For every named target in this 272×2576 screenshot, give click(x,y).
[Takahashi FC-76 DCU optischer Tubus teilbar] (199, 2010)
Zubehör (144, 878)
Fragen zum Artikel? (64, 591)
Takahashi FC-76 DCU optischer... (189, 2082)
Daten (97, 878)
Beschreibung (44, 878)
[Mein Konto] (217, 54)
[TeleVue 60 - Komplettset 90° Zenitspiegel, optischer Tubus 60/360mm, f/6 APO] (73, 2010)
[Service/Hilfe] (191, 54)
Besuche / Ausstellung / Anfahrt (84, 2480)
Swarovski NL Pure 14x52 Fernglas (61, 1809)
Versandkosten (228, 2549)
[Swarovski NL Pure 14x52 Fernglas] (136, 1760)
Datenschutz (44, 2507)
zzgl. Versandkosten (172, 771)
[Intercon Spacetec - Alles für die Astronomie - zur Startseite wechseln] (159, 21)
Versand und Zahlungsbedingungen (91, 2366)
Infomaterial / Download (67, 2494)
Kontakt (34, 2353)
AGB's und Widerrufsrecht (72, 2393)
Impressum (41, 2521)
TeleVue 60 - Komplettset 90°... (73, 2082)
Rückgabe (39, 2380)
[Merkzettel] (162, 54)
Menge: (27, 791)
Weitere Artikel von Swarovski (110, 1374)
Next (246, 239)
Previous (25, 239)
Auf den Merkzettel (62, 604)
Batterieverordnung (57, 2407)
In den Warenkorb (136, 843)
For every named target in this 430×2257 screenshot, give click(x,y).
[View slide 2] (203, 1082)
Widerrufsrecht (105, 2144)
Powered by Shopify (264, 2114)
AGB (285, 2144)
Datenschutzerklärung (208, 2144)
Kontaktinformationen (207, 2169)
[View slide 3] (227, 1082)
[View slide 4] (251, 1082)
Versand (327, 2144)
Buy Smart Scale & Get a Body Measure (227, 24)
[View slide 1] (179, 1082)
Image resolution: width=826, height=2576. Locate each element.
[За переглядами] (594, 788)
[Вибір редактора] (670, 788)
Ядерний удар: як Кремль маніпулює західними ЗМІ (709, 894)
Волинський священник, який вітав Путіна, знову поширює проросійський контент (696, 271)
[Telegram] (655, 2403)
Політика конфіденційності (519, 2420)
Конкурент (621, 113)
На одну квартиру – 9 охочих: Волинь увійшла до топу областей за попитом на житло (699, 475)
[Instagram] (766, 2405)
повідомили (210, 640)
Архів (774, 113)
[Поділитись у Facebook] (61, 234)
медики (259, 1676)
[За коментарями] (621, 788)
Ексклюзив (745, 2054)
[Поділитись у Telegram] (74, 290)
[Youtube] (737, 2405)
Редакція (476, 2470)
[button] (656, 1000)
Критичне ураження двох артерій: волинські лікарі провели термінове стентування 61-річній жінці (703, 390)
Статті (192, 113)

○ ○ ○ ○

--- DIRECTIONS ---
Each entry above is to be transcribed without alteration.

--- REPLY ---
For every named target in this 272×2576 screenshot, give click(x,y).
[Takahashi FC-76 DCU optischer Tubus teilbar] (199, 2010)
Zubehör (144, 878)
Fragen zum Artikel? (64, 591)
Takahashi FC-76 DCU optischer... (189, 2082)
Daten (97, 878)
Beschreibung (44, 878)
[Mein Konto] (217, 54)
[TeleVue 60 - Komplettset 90° Zenitspiegel, optischer Tubus 60/360mm, f/6 APO] (73, 2010)
[Service/Hilfe] (191, 54)
Besuche / Ausstellung / Anfahrt (84, 2480)
Swarovski NL Pure 14x52 Fernglas (61, 1809)
Versandkosten (228, 2549)
[Swarovski NL Pure 14x52 Fernglas] (136, 1760)
Datenschutz (44, 2507)
zzgl. Versandkosten (172, 771)
[Intercon Spacetec - Alles für die Astronomie - zur Startseite wechseln] (159, 21)
Versand und Zahlungsbedingungen (91, 2366)
Infomaterial / Download (67, 2494)
Kontakt (34, 2353)
AGB's und Widerrufsrecht (72, 2393)
Impressum (41, 2521)
TeleVue 60 - Komplettset 90°... (73, 2082)
Rückgabe (39, 2380)
[Merkzettel] (162, 54)
Menge: (27, 791)
Weitere Artikel von Swarovski (110, 1374)
Next (246, 239)
Previous (25, 239)
Auf den Merkzettel (62, 604)
Batterieverordnung (57, 2407)
In den Warenkorb (136, 843)
For every named target in this 430×2257 screenshot, give click(x,y).
[View slide 2] (203, 1082)
Widerrufsrecht (105, 2144)
Powered by Shopify (264, 2114)
AGB (285, 2144)
Datenschutzerklärung (208, 2144)
Kontaktinformationen (207, 2169)
[View slide 3] (227, 1082)
[View slide 4] (251, 1082)
Versand (327, 2144)
Buy Smart Scale & Get a Body Measure (227, 24)
[View slide 1] (179, 1082)
Image resolution: width=826, height=2576. Locate each element.
[За переглядами] (594, 788)
[Вибір редактора] (670, 788)
Ядерний удар: як Кремль маніпулює західними ЗМІ (709, 894)
Волинський священник, який вітав Путіна, знову поширює проросійський контент (696, 271)
[Telegram] (655, 2403)
Політика конфіденційності (519, 2420)
Конкурент (621, 113)
На одну квартиру – 9 охочих: Волинь увійшла до топу областей за попитом на житло (699, 475)
[Instagram] (766, 2405)
повідомили (210, 640)
Архів (774, 113)
[Поділитись у Facebook] (61, 234)
медики (259, 1676)
[За коментарями] (621, 788)
Ексклюзив (745, 2054)
[Поділитись у Telegram] (74, 290)
[Youtube] (737, 2405)
Редакція (476, 2470)
[button] (656, 1000)
Критичне ураження двох артерій: волинські лікарі провели термінове стентування 61-річній жінці (703, 390)
Статті (192, 113)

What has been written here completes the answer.